What to work on: Copy only this range: the line with "This screenshot has" through the final line of the material, inclusive at both ends.

(Source data begins)

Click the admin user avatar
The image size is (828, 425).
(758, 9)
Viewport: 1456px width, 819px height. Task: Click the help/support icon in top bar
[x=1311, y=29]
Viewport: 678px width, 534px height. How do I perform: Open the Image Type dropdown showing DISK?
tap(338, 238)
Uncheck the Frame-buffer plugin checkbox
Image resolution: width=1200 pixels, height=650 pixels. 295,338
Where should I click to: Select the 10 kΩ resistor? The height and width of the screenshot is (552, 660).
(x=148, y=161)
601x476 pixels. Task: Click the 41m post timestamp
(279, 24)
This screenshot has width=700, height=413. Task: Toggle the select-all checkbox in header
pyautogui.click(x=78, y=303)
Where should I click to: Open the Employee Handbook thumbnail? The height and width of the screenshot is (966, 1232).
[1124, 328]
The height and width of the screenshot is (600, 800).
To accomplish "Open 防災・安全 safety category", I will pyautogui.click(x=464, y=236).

(Source data ends)

Response:
This screenshot has width=700, height=413. Task: Toggle the select-all checkbox in header
pyautogui.click(x=78, y=303)
Where should I click to: Open the Employee Handbook thumbnail? The height and width of the screenshot is (966, 1232).
[1124, 328]
The height and width of the screenshot is (600, 800).
To accomplish "Open 防災・安全 safety category", I will pyautogui.click(x=464, y=236).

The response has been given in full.